Work order
Your copy should begin at the line containing "How do I perform: Click" and end at the last line of the records below, matching each line exactly and leaving out pictures.

Stored data entries
::::

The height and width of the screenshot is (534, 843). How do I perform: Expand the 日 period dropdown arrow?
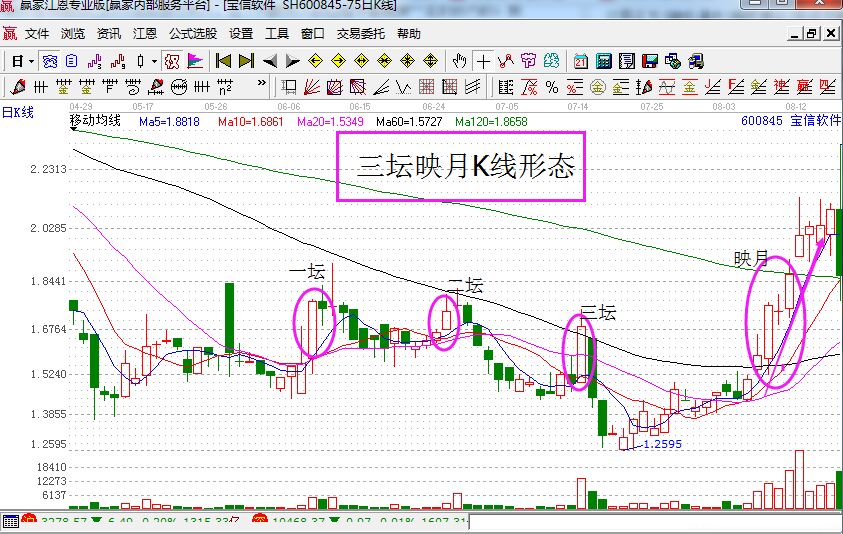tap(31, 61)
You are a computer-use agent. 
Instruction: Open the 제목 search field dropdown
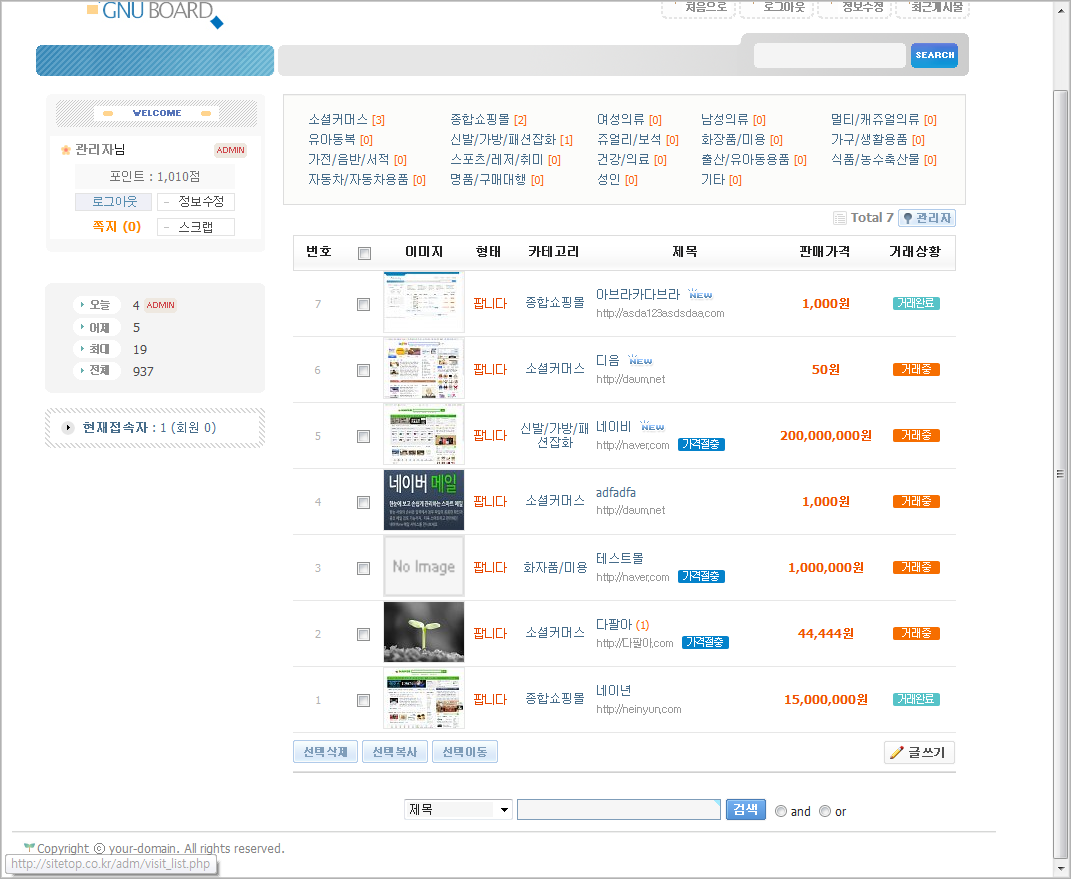click(x=459, y=809)
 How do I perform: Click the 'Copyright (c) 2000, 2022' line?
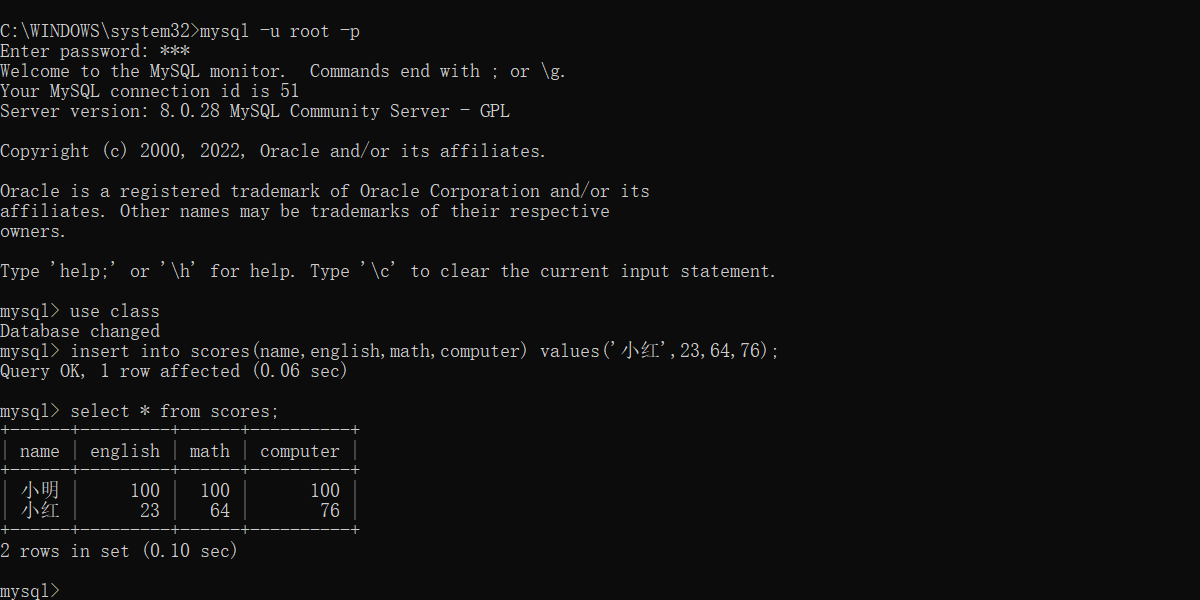(x=273, y=151)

::::

Solution for this task
 How do I perform: Click the 'Copyright (c) 2000, 2022' line?
(x=273, y=151)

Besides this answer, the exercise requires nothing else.